> The task: Restate word for word the lines below from the one that has "Where should I click to: Remove" through the one that has "The width and", keeping both and dropping all pictures.
+--
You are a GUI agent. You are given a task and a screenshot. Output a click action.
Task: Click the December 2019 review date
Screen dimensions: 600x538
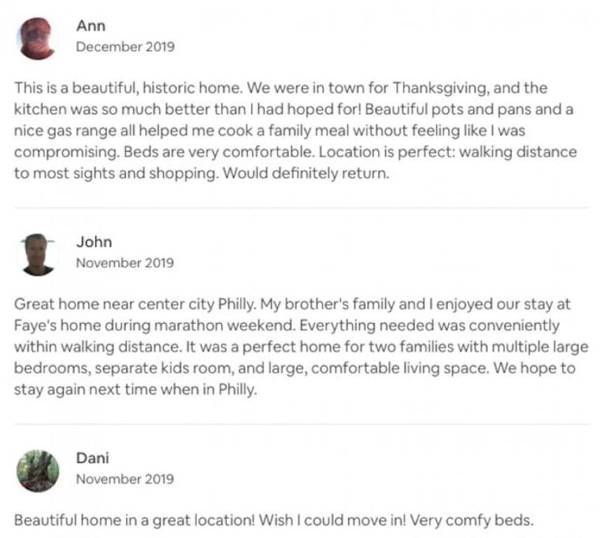(125, 47)
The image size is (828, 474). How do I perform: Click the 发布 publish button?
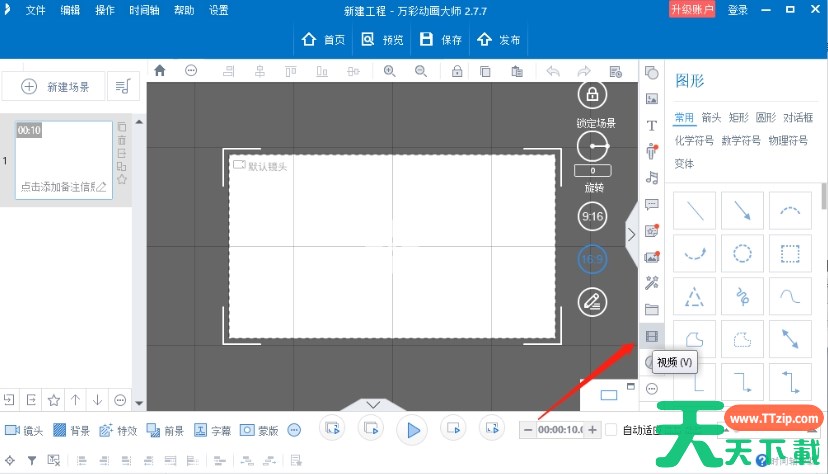(499, 40)
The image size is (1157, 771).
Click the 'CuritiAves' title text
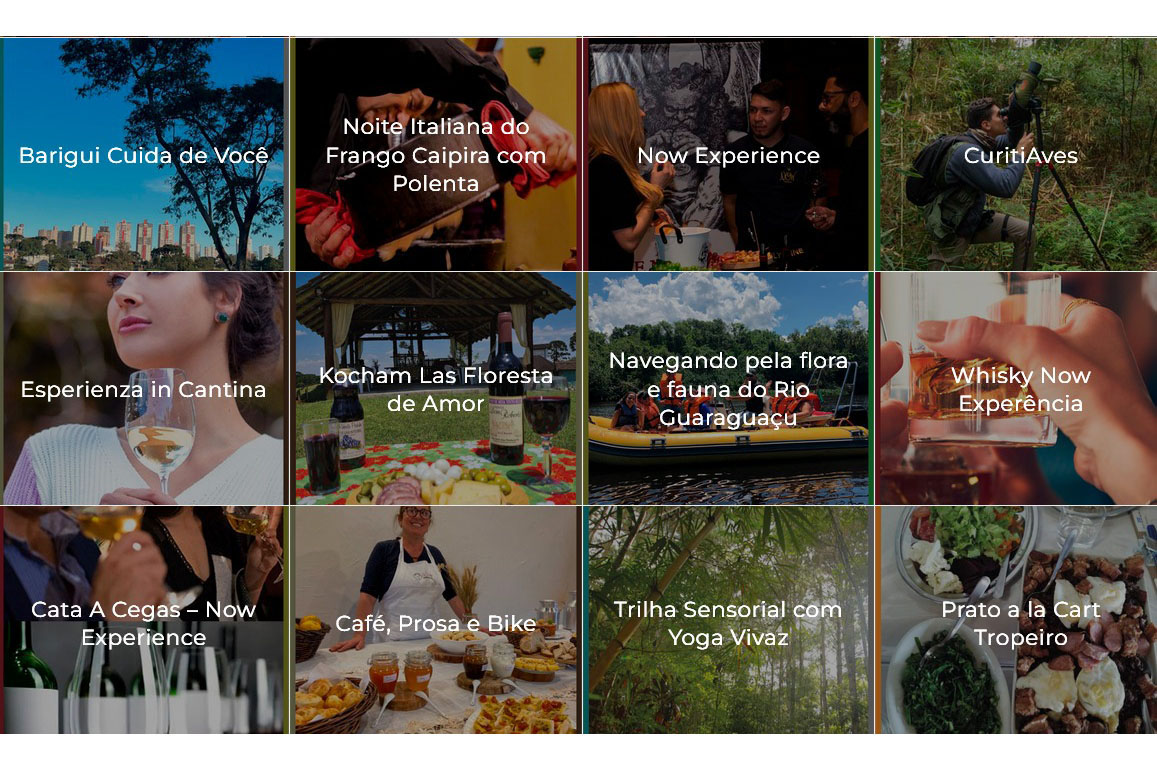1020,156
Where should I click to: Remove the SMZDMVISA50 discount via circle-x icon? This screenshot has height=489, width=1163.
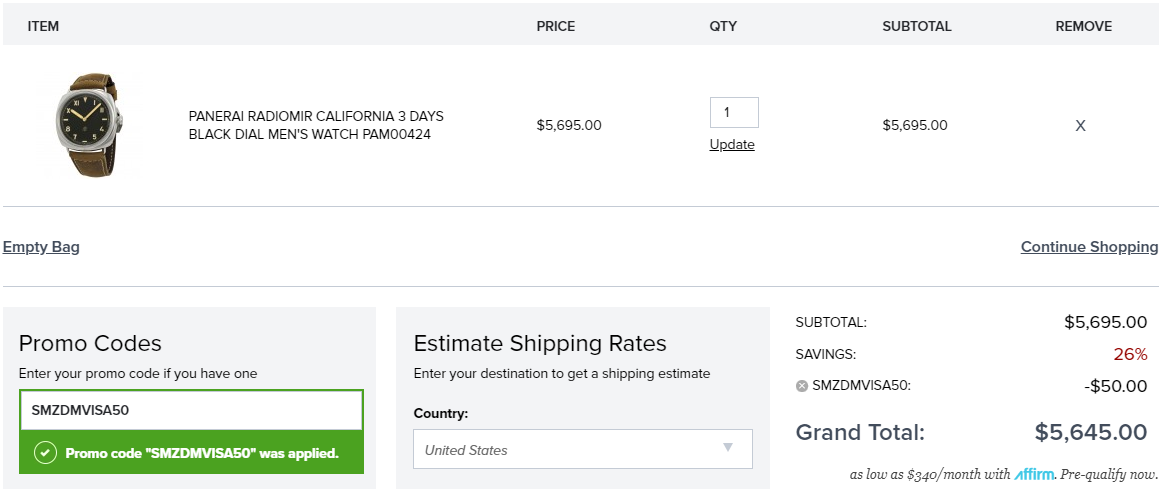coord(801,386)
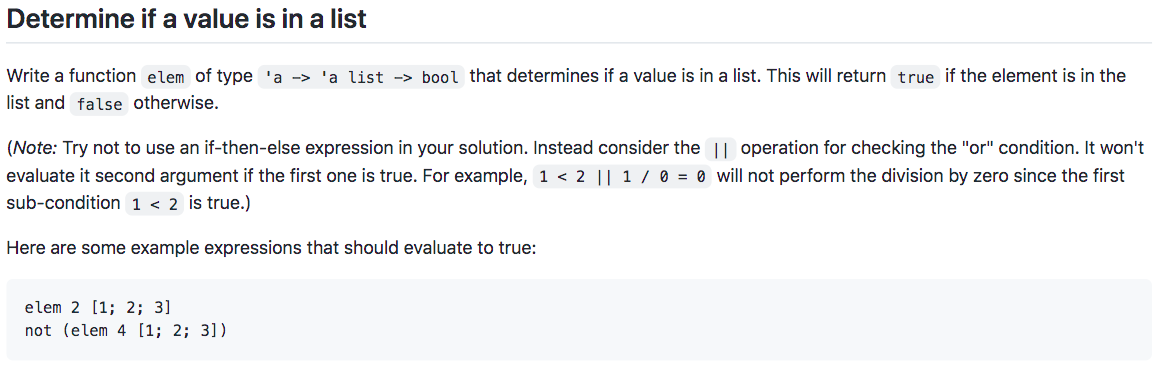The image size is (1159, 368).
Task: Click the inline code "false"
Action: pos(99,104)
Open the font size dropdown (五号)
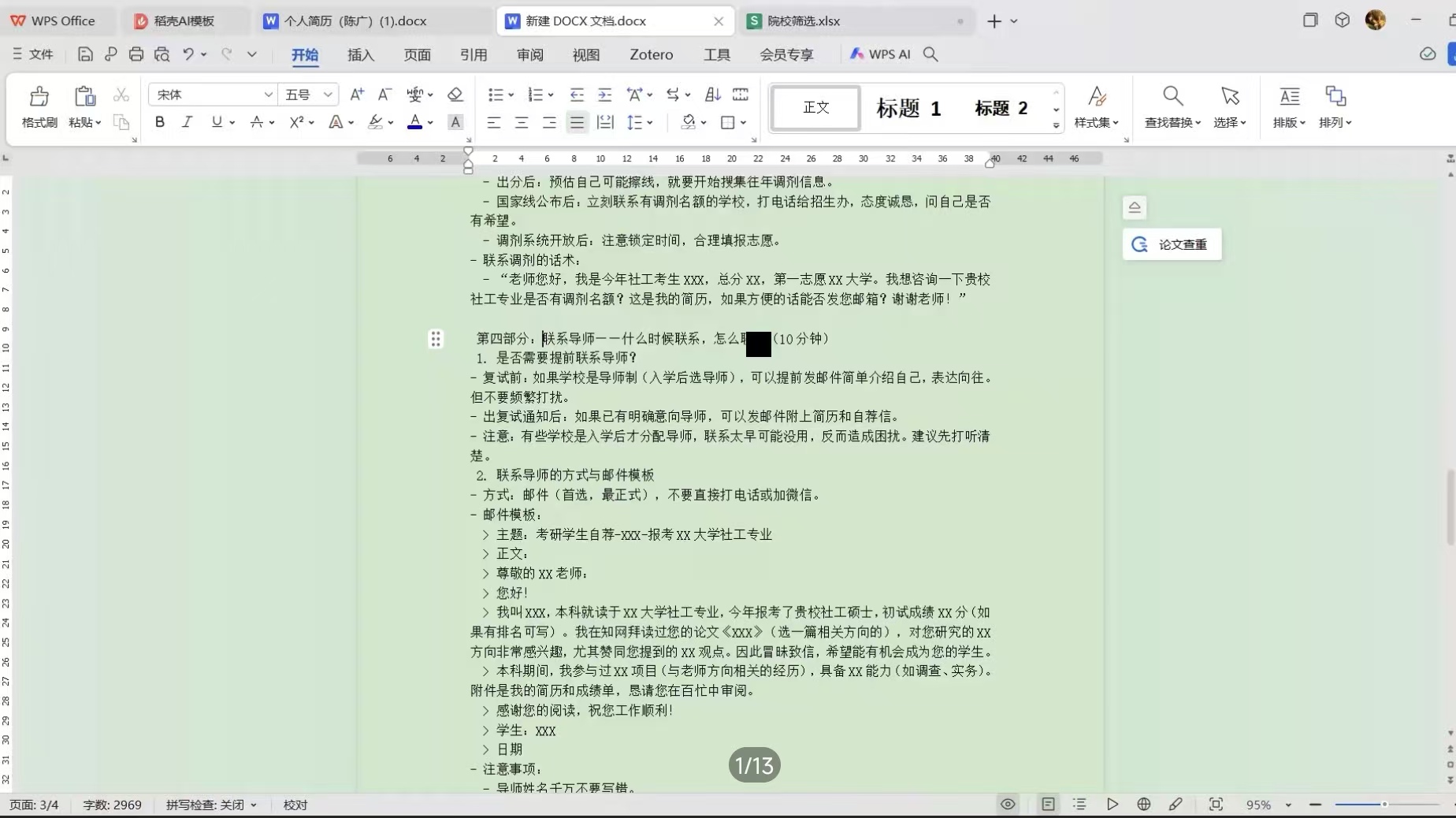 [308, 95]
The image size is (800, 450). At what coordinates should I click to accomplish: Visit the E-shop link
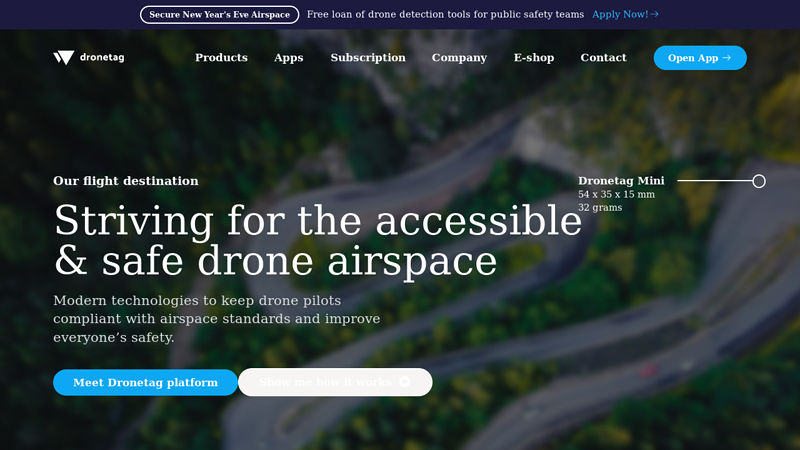534,58
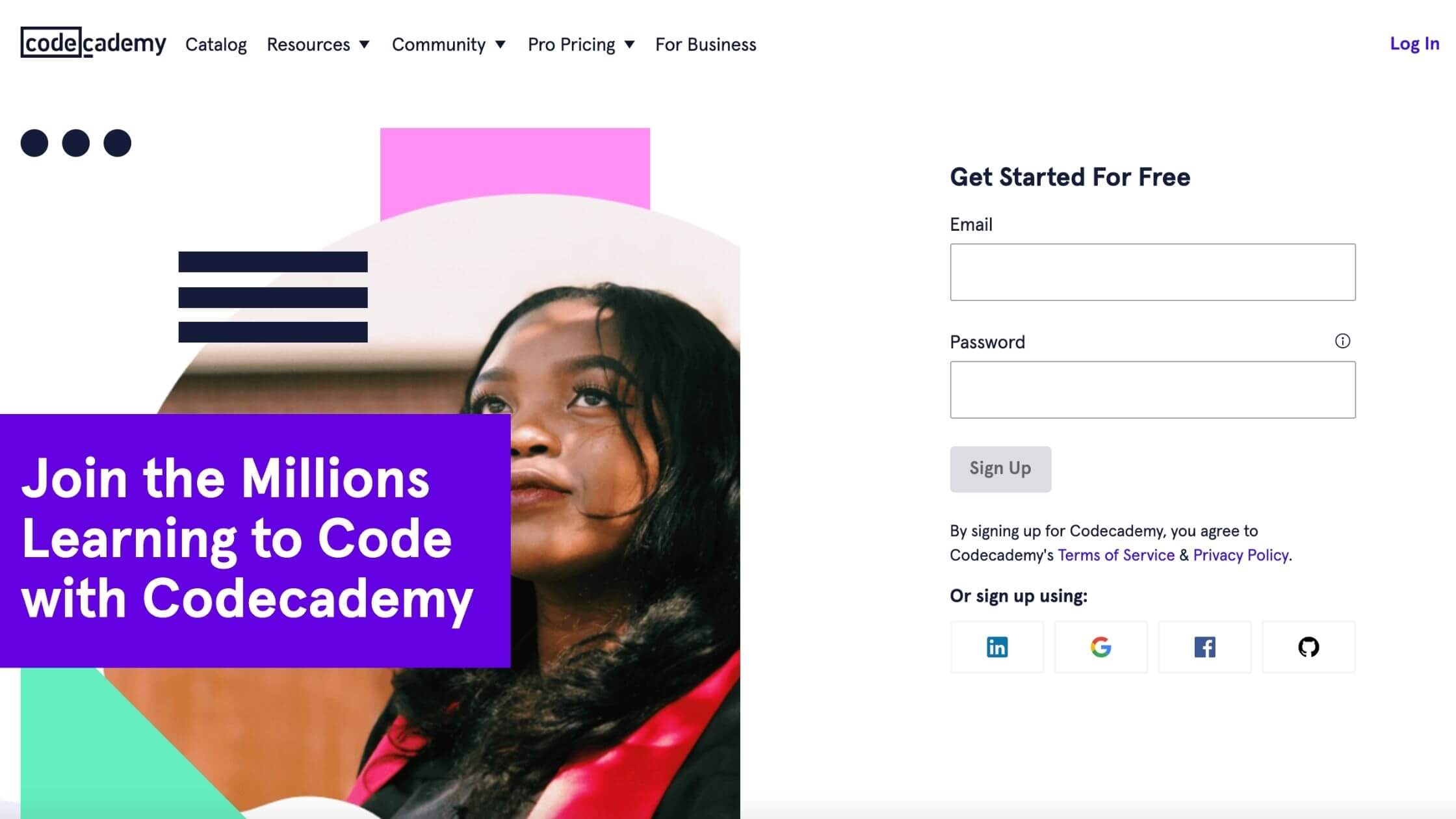1456x819 pixels.
Task: Click the Terms of Service link
Action: 1116,555
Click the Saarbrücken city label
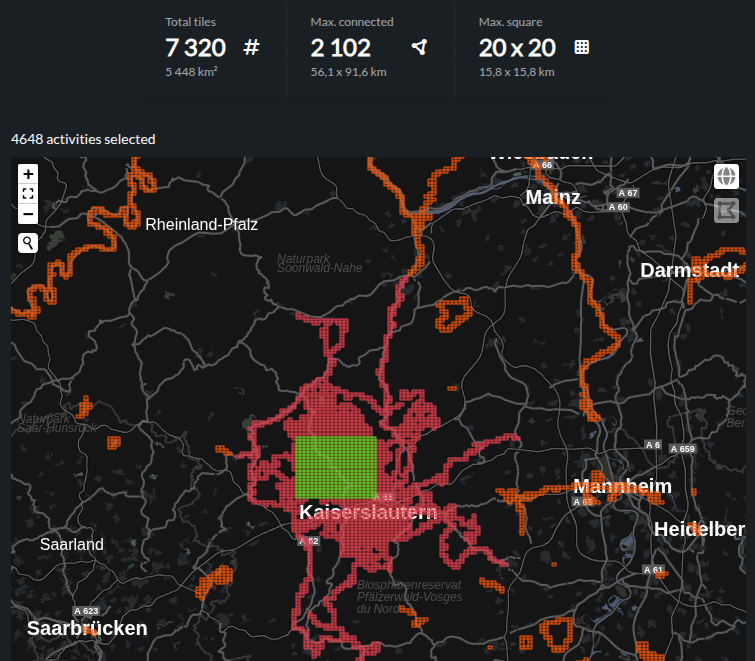This screenshot has width=755, height=661. coord(87,629)
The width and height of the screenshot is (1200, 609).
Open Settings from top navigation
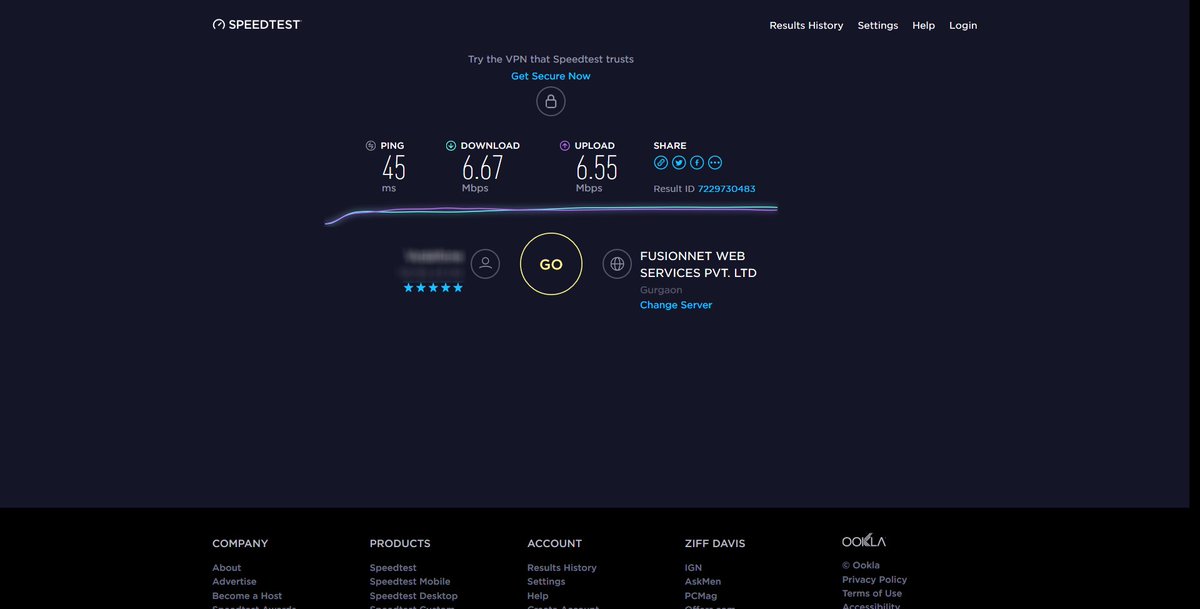click(x=878, y=25)
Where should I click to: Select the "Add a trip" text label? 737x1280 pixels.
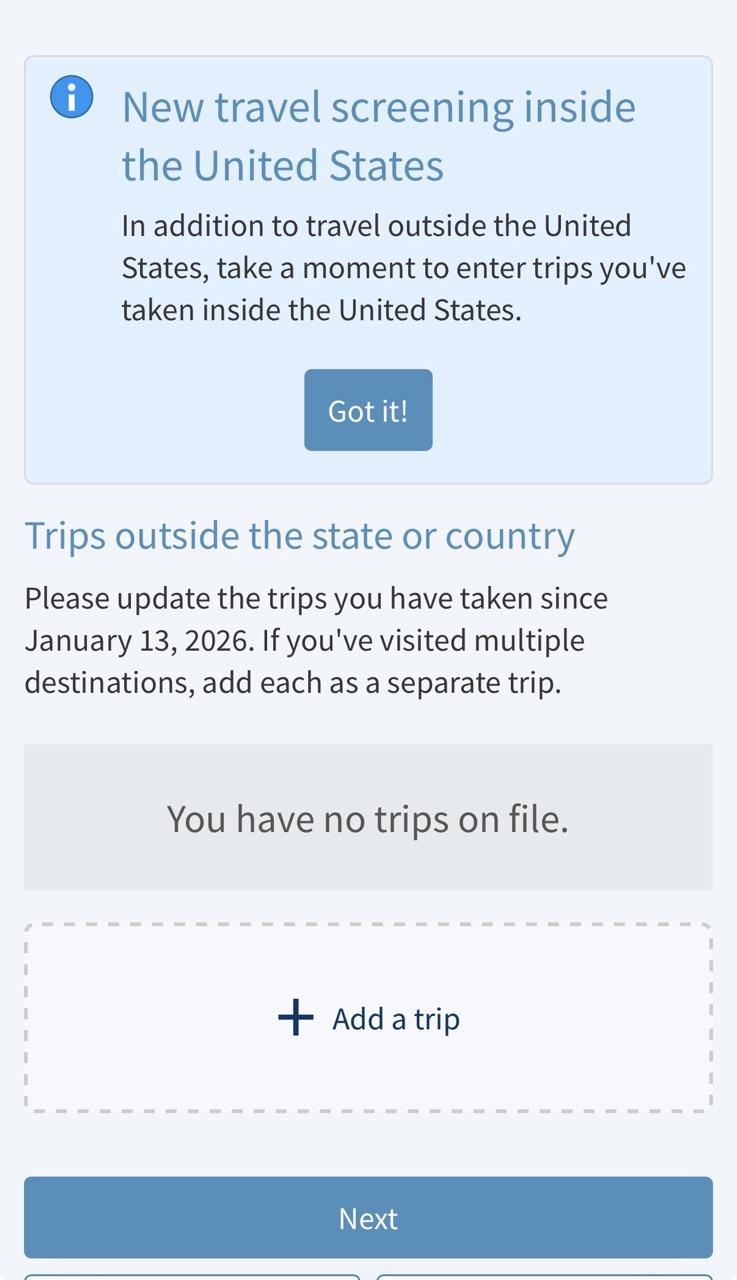396,1019
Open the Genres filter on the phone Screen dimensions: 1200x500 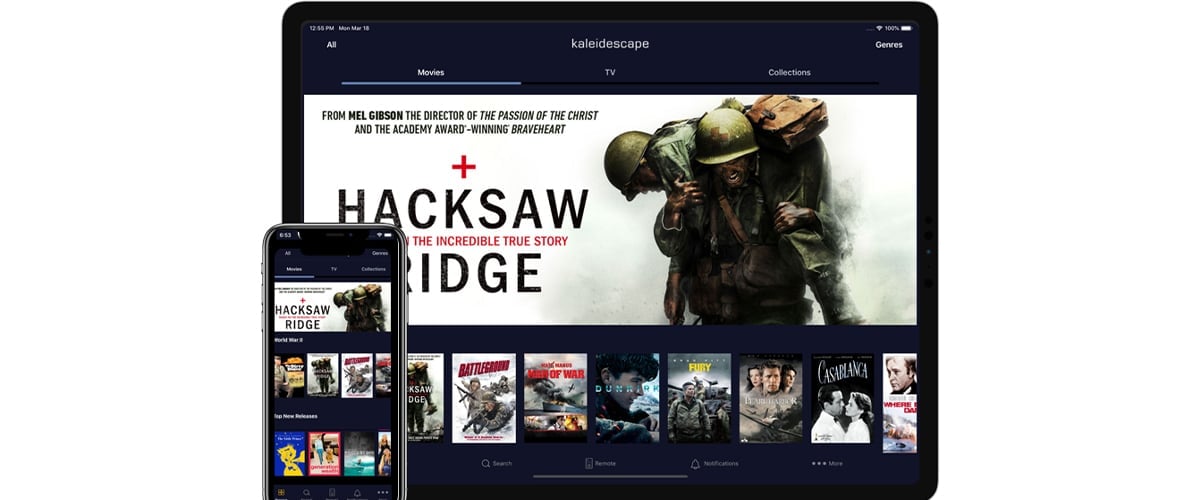point(380,254)
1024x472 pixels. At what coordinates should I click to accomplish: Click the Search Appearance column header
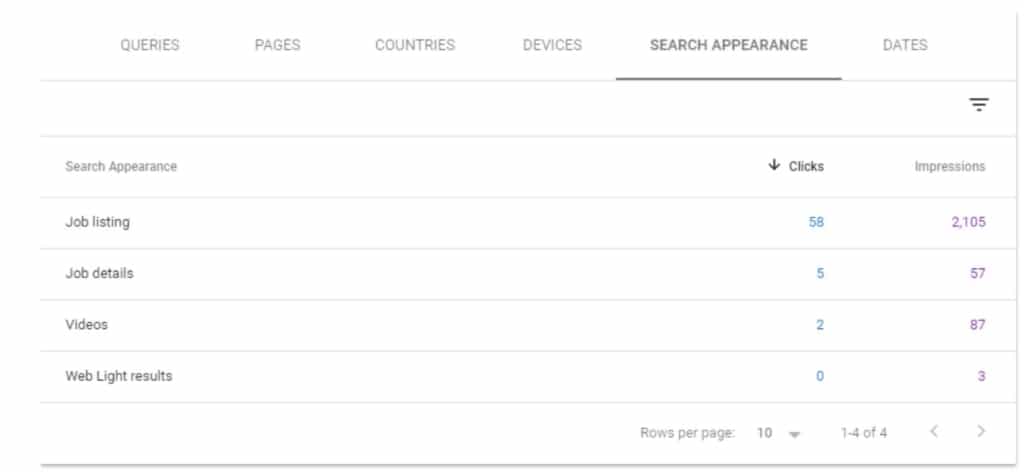[x=121, y=167]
+--
> Output for this exercise:
Where should I click to: Remove the SMZDMVISA50 discount via circle-x icon? This screenshot has height=489, width=1163.
coord(801,386)
The image size is (1159, 368).
Task: Click the inline code "false"
Action: pos(99,104)
Open the font size dropdown (五号)
 [308, 95]
The image size is (800, 450). At what coordinates should I click to accomplish: Visit the E-shop link
534,58
1456x819 pixels.
Task: Click the Terms of Service link
Action: 1116,555
Click the Saarbrücken city label
This screenshot has width=755, height=661. coord(87,629)
The width and height of the screenshot is (1200, 609).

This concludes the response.